NEW YORK — The special dish at La Morada, a small Mexican restaurant in the Bronx, varies from day to day: Perhaps it's enfrijoladas, handmade tortillas covered with black bean sauce and pico de gallo. Or beef with a side salad.
One thing doesn't change: It's free.
The family-run restaurant, which opened in 2009 and has won Michelin acclaim for its Oaxacan food, has also served as a soup kitchen during the pandemic. In addition to serving paying customers, it makes about 650 meals a day for the unemployed, New Yorkers who live without gas and can't cook, older adults or the disabled.
The Mexican owners of the restaurant are activists who speak up in defense of immigrants without authorization to live in the U.S. — a sign, "No Deportations," hangs behind the door.
They describe the soup kitchen as fulfilling work.
"We always say that activism is our secret spice, so I feel like it was just very natural for us to serve the community with what we have," said Yajaira Saavedra, 32, co-owner of the restaurant with her parents. "It also goes back to our Indigenous roots when we all pitched in, gathered small ingredients and made a big pot as a meal."
The Bronx is among the areas hardest hit by the virus. When La Morada's soup kitchen opened in April, people lined up in the street and 200 soups were gone in less than an hour, the family said.
"We realized the necessity was huge. The next day, without thinking, we cooked double," said Saavedra's mother, Natalia Méndez.

• DATA FOR REVIEW:
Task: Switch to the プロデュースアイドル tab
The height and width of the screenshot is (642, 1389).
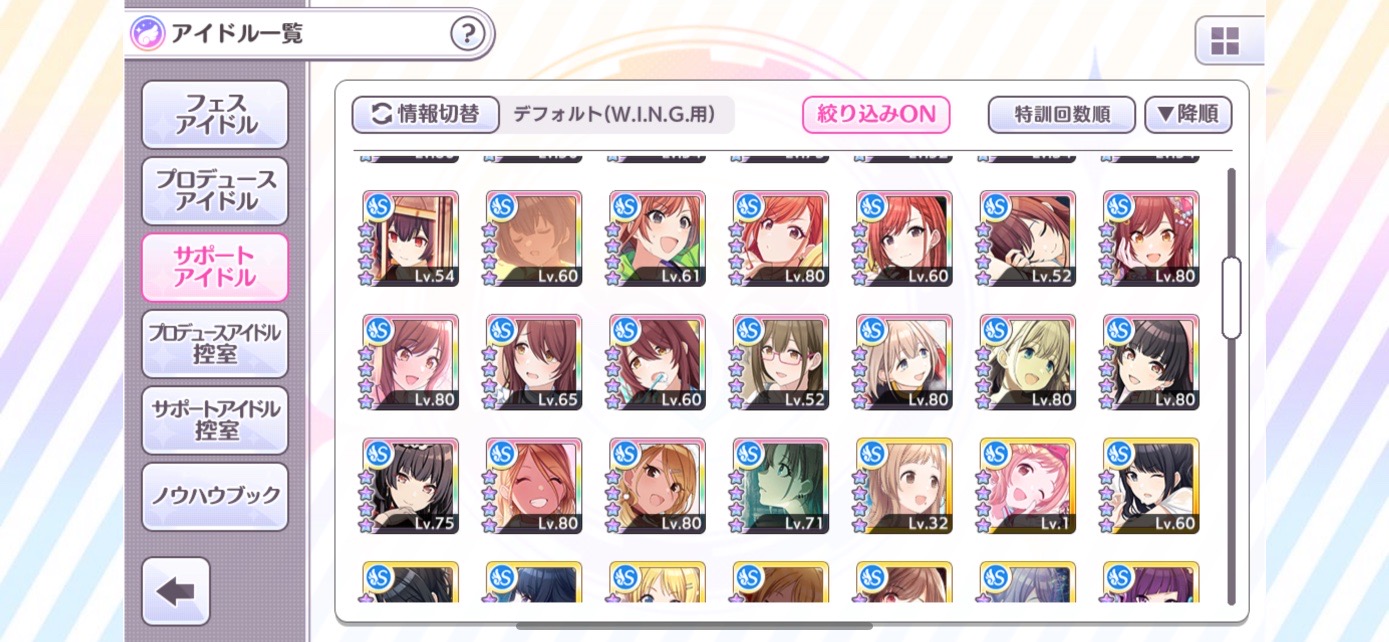Action: (215, 191)
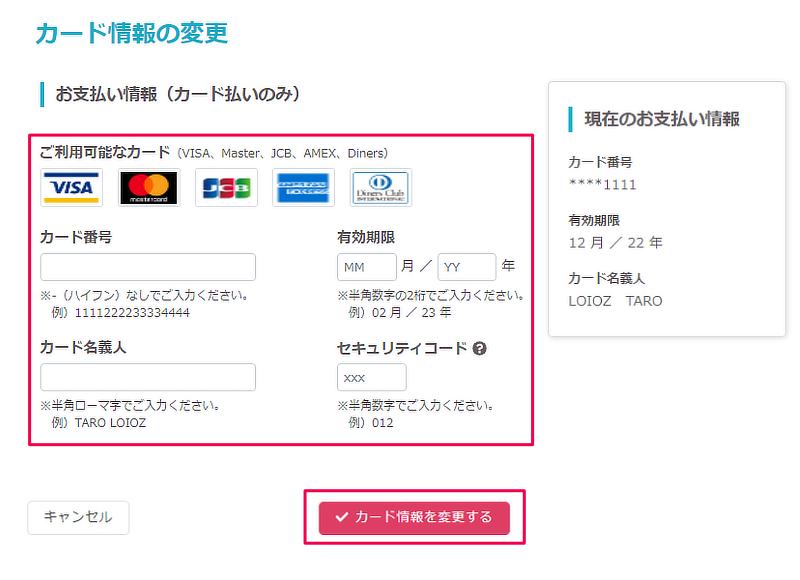Click the VISA card logo

point(71,188)
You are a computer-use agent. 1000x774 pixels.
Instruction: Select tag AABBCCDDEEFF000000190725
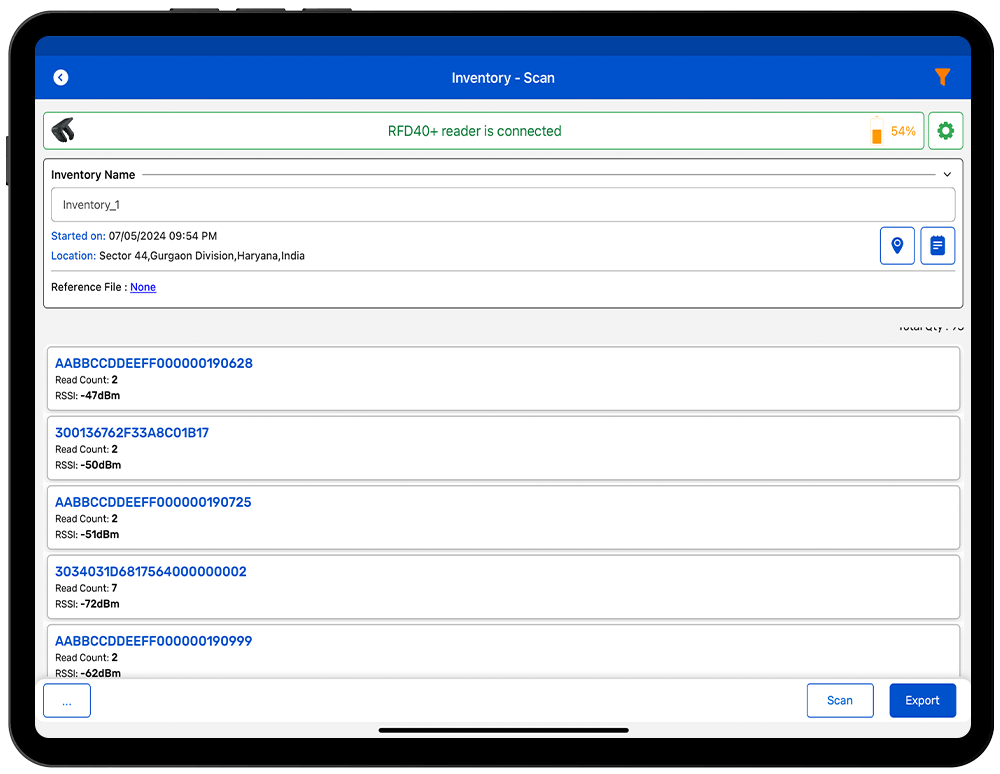coord(153,502)
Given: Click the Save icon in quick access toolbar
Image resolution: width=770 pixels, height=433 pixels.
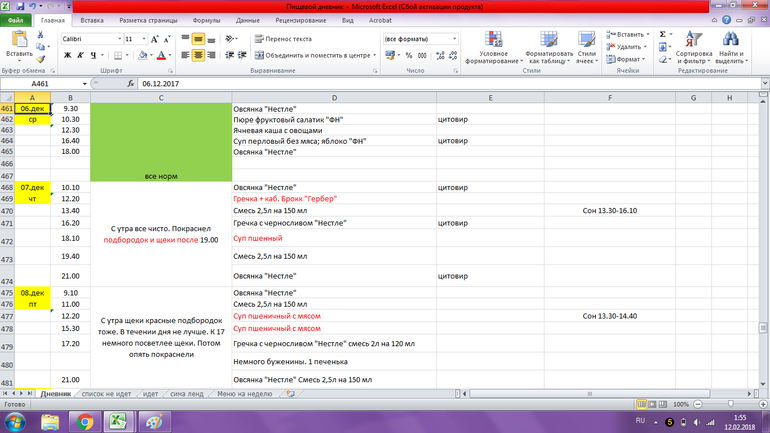Looking at the screenshot, I should 20,6.
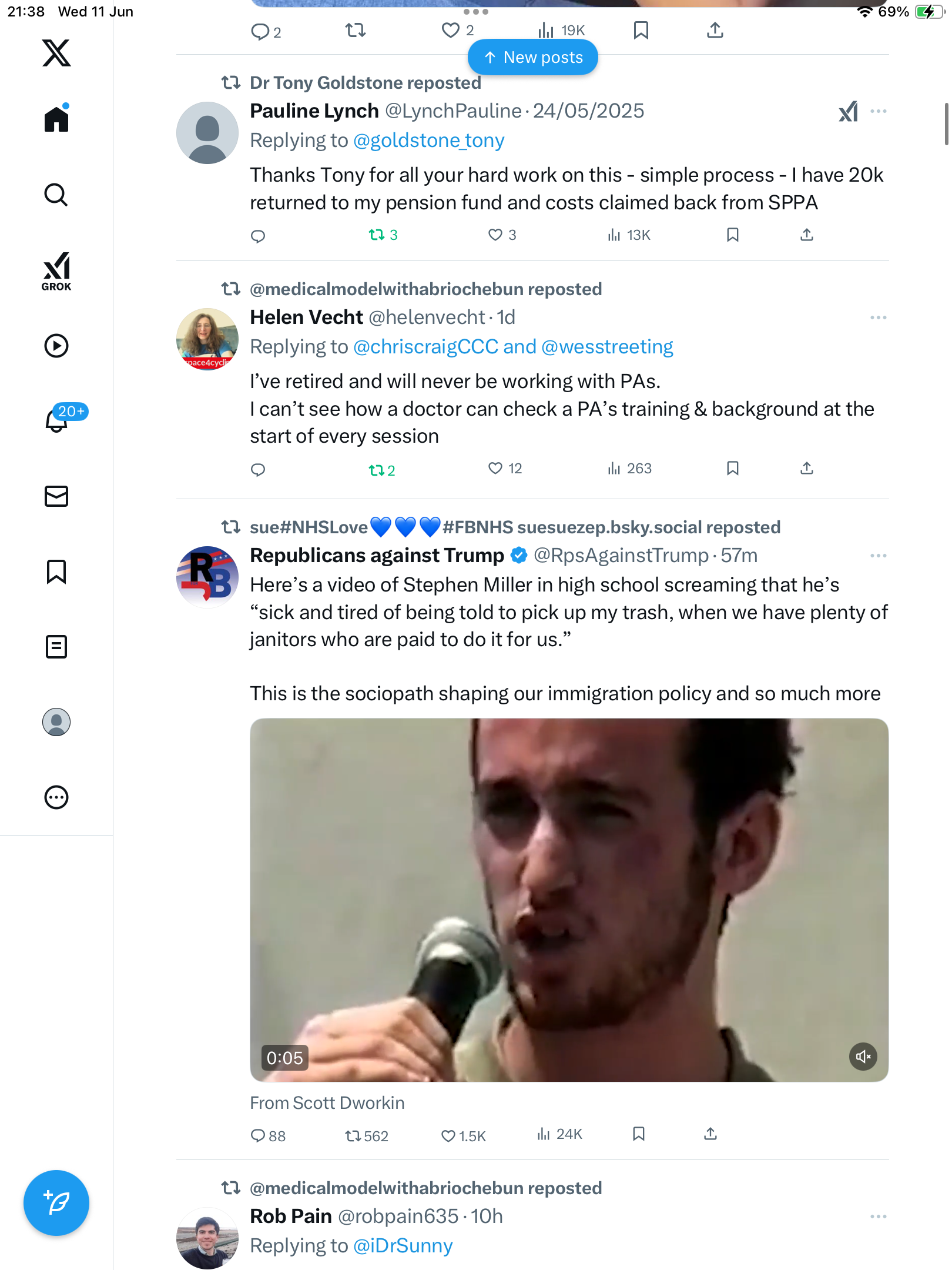952x1270 pixels.
Task: Unmute the Stephen Miller video
Action: point(863,1057)
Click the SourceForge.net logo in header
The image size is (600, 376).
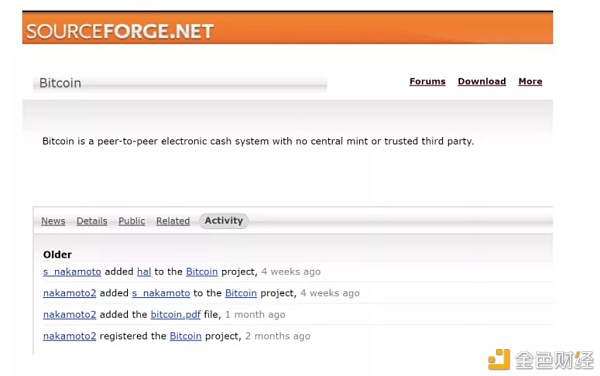point(120,31)
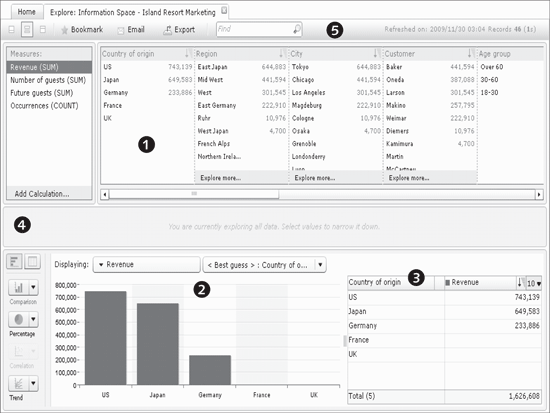
Task: Toggle the table view mode button
Action: [32, 261]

• GOAL OF THE EXERCISE:
In the article about La Morada, how many free meals does the restaurant make each day?

• RESPONSE AREA:
About 650 meals a day.